Sign in to follow this  
Followers 0
Guest Michael.J.Curley

Multi-Dimensional array creation

5 posts in this topic

I am trying to write a script that will convert rather large (up to 20 mb) text files into a different format... I import this data into access to create reports, but the number/date formats/null values cause several import errors in access,meaning I lose some of the data. For some reason I decided the best approach would be to convert the data into a multi-dimensional array. However, I am having 3 problems with this approach.

First, the program seems to get exponentially slower the larger the $ZSE16In... I learned this by using two single dimensional arrays. I figured reducing the number of copies of the huge variable would help to speed the process.

Second, in a medium sized file (about 250K), the further the progress, the slower it gets.

Third, I have no idea how to create a multi-dimensional array (without dim'ing it).

Example input text....

Table : T001W

Displayed fields: 4 of 4 Fixed columns: 1 List width 0250

------------------------------------------------------------------

| |WERKS|NAME1 |KUNNR |LIFNR |

------------------------------------------------------------------

| |0001 |WERKS | | |

------------------------------------------------------------------

First 2 rows would be wasted space. Same with the third. fourth row is the column names, sixth row is the actual data. There can be up to several hundreds of thousands of rows (and as many as 30 columns)
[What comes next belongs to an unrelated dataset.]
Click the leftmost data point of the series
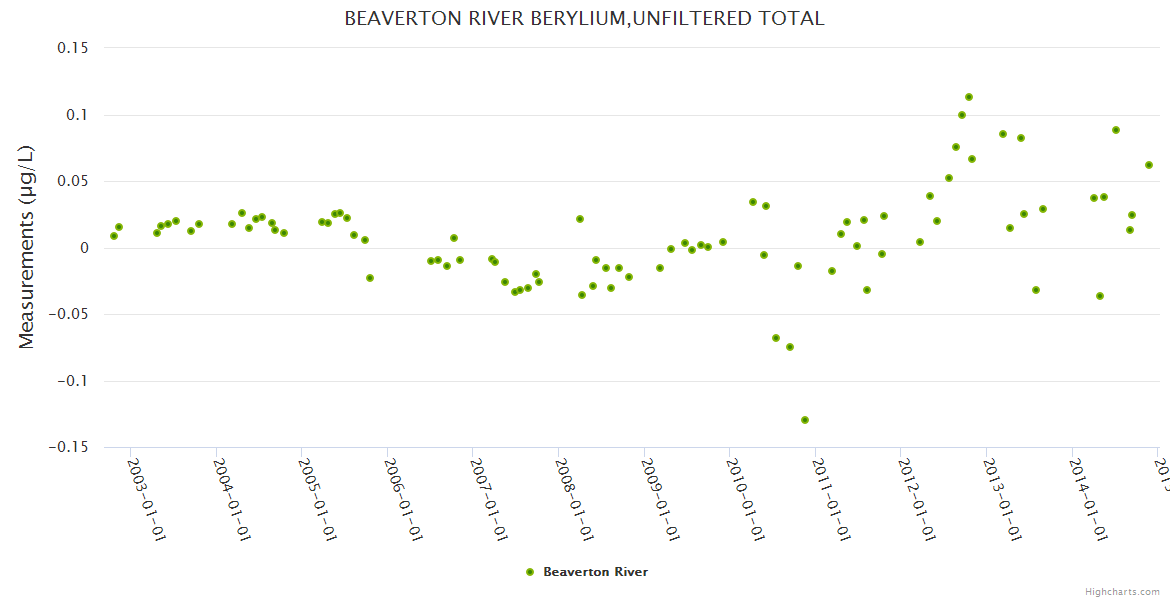Image resolution: width=1170 pixels, height=600 pixels. pyautogui.click(x=114, y=236)
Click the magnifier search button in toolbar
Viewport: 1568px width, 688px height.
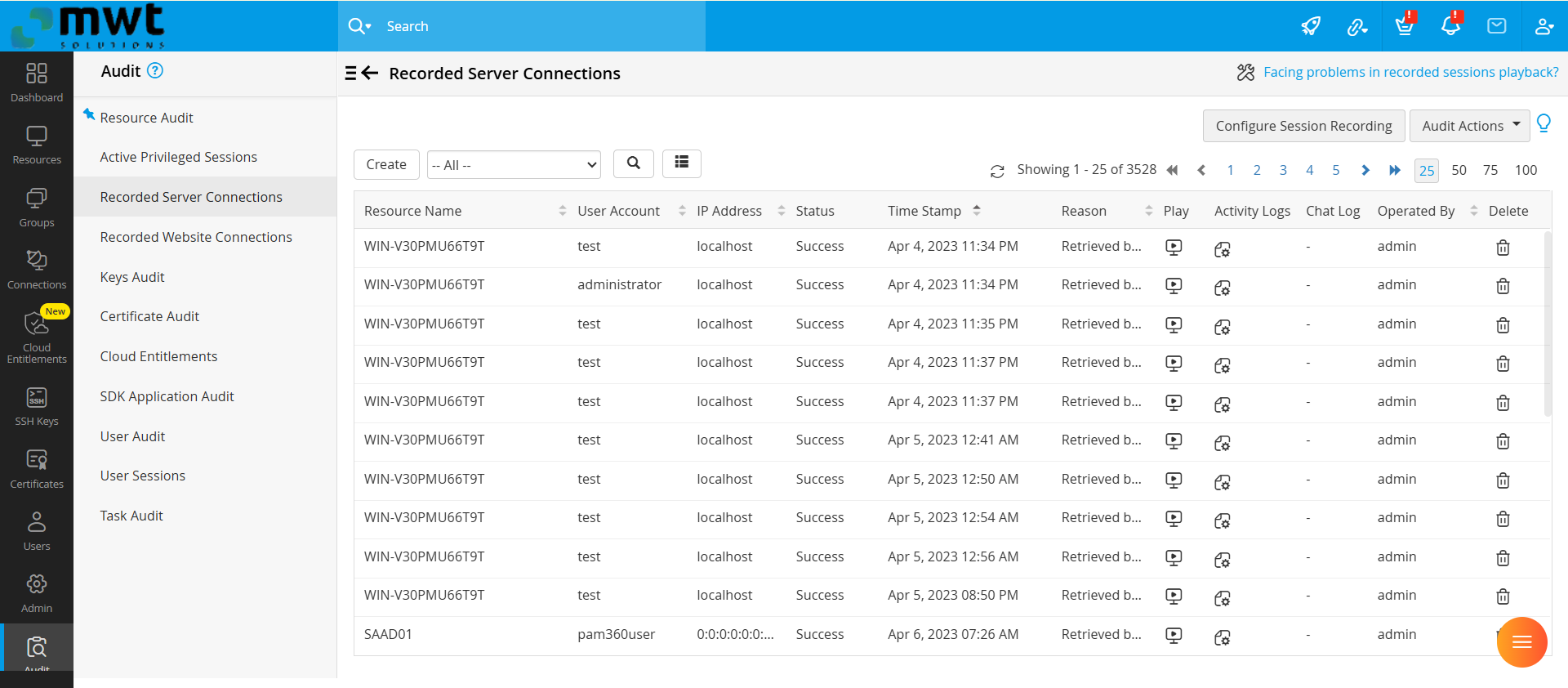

Text is normally from a clipget(), which is placed there by the SAP transaction ZSE16 (hence the name) :D . In the code snippet below, I am using a fileread to get the text from some previously saved files.

$InputFile = FileOpenDialog("Select Input File", @ScriptDir, "Text Files (*.txt)", 1)

$InputString = FileRead($InputFile, FileGetSize($InputFile))

FormatZSE16($InputString)

$OutPutFile = Fileopen(ValExt(FileSaveDialog("Select output File", @ScriptDir, "Text Files (*.txt)", 27), "txt"),2)

FileWrite($OutPutFile, $InPutString)

Exit

Func ValExt($FileName, $Extension)

If StringRight($FileName,StringLen($Extension)+1) = "." & $Extension Then
  Return $FileName
Else
  Return $FileName & "." & $Extension
EndIf

EndFunc

Func FormatZSE16(ByRef $Zse16In)

ProgressOn("Reformatting Text File","The Moo Cow Says...", "Splitting file into seperate lines...",0,0)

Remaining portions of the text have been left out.